Task to complete:
Copy the data verbatim, from the line with "Image resolution: width=589" up to and including the line with "Looking at the screenshot, I should [27, 229].".
** START Listed records **
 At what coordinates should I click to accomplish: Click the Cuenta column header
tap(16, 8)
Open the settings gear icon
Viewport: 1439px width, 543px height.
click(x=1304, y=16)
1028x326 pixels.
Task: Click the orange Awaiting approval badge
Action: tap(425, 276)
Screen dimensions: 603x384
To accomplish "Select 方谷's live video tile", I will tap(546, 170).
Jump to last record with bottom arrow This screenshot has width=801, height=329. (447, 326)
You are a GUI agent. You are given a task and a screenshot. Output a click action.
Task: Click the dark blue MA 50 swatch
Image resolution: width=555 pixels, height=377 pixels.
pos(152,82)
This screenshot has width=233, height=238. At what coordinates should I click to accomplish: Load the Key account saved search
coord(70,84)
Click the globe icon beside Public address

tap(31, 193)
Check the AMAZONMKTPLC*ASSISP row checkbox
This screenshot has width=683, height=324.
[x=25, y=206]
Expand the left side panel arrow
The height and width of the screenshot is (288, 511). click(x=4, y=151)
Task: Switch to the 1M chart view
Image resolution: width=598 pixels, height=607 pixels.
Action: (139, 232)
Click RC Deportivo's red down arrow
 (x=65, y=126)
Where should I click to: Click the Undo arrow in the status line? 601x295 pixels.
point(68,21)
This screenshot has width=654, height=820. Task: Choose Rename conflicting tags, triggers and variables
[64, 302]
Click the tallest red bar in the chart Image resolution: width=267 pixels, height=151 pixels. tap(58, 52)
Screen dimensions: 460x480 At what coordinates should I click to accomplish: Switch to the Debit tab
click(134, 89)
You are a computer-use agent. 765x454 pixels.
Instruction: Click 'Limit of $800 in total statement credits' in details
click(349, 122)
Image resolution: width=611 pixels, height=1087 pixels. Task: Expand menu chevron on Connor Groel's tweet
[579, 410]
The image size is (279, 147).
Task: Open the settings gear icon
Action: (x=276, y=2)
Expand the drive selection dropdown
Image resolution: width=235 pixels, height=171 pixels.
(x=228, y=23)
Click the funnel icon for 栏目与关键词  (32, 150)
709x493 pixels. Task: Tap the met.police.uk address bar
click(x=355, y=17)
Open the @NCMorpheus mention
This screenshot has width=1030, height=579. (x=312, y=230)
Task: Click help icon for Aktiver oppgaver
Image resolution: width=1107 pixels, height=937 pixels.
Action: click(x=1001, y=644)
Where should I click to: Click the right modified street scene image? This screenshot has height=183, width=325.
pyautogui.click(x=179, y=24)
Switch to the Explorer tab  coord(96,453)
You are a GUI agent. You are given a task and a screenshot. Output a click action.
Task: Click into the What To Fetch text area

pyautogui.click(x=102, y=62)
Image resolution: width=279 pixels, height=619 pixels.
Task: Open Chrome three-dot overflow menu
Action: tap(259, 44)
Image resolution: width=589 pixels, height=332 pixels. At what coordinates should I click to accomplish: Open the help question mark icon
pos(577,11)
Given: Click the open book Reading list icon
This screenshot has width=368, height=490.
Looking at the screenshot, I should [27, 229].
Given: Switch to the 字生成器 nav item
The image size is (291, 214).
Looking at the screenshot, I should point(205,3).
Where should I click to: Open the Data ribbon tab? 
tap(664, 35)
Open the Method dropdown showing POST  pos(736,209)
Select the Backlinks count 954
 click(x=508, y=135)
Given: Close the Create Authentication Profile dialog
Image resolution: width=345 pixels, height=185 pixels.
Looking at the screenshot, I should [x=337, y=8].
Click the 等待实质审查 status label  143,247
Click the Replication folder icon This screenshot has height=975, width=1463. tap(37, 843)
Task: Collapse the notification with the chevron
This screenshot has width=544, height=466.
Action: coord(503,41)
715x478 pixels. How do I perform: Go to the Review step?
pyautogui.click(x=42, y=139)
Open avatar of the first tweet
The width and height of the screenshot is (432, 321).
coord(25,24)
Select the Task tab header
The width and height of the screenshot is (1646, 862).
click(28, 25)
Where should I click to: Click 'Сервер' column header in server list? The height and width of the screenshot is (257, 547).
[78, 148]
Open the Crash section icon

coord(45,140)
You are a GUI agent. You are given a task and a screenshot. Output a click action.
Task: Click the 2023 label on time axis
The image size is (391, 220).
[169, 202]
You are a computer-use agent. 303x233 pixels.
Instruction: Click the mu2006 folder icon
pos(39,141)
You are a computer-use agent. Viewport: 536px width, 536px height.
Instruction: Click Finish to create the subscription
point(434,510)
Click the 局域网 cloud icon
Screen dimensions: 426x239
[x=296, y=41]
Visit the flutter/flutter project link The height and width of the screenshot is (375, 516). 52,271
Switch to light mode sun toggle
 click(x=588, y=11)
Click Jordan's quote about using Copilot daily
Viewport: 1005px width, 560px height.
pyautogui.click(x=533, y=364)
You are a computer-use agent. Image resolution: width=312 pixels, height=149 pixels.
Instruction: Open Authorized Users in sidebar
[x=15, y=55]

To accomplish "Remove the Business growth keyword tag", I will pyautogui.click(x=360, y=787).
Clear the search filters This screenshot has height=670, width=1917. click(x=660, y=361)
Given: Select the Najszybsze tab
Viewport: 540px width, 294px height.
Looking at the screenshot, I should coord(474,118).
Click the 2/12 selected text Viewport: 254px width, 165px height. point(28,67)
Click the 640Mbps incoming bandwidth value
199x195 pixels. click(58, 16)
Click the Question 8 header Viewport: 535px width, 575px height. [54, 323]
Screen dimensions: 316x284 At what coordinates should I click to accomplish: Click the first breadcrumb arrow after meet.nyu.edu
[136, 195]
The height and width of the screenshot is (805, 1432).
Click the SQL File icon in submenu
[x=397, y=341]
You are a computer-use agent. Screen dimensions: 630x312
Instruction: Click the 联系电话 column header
** END Listed records **
Output:
Image resolution: width=589 pixels, height=332 pixels. At what coordinates should I click to accomplish: Open the help question mark icon
pos(577,11)
Given: Click the open book Reading list icon
This screenshot has width=368, height=490.
Looking at the screenshot, I should [27, 229].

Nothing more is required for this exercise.